The program is working, and parents have become involved as well. Teachers send materials to families and can arrange visits for teachers, parents and children in the participating communities. Educator Idit Dado, from Matte Asher, says they have learned from experience how to make the program work, and she thinks it is “great for all of us.” Children and families send e-mails to teachers, and the new “My Jewish Family” project has encouraged youngsters to submit photos that are put up for display in Israel.

Teachers from Dallas and Austin have visited Israel, and Srebro, who teaches music, sends a song to an Omaha teacher for every holiday. Dayton has scheduled celebrations and sent follow-up letters to the website, and Austin sent photos of a tree that was planted with love to Israel.

In some cases, an American community has had students write half of a story in English and their Israeli counterparts have written the ending in Hebrew. Teacher Margalit Fogell reported that Louisville’s Cantor Sharon Hordes and flutist Kathy Karr came to her class and put on a concert for the children.

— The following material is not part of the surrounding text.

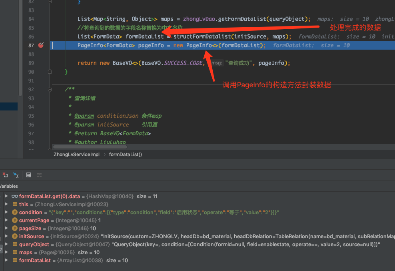The image size is (395, 271).
Task: Click the add-to-watches arrow icon
Action: click(16, 175)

Srebro gets emotional while relating how grateful she and her group are to know they have friends in America. They feel those relationships strengthen everyone and connect us as “one Jewish family.”

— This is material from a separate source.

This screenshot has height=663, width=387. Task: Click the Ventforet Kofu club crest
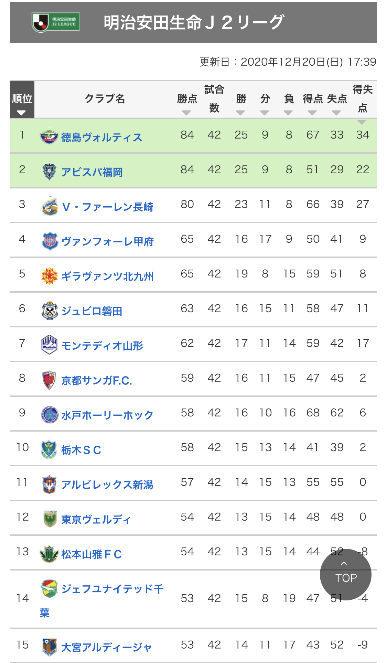(x=50, y=241)
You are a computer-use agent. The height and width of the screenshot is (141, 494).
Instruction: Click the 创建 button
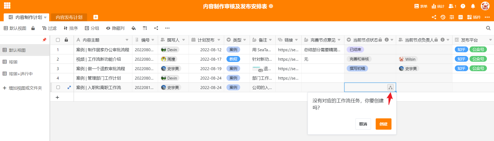pyautogui.click(x=383, y=124)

Fogell was excited that a family from Austin was coming to Israel for Passover, and Erela Paz is thrilled to fulfill her dream of coming to America. She wants to assure everyone that those living in the Western Galilee area have a good life much of the time. “The media makes things sound worse than they really are,” teacher Roni Turgenan agreed.

At their visit’s end, Paz says our community’s children loved the Israeli atmosphere the teachers created. They watched the children dance for the seniors at the JCC and they visited preschool classes at Adath Jeshurun, Keneseth Israel and The Temple. Dado proclaimed the children they saw “beautiful and smart.”

Allison Schwartz, JCL outreach coordinator, commented that the community’s teachers were impressed and moved by their visit.
The Jewish Community of Louisville and its predecessor organizations have been part of the Midwest Consortium since the inception of the Partnership program in 1997. Jon and Laura Klein are Louisville’s Partnership chairs.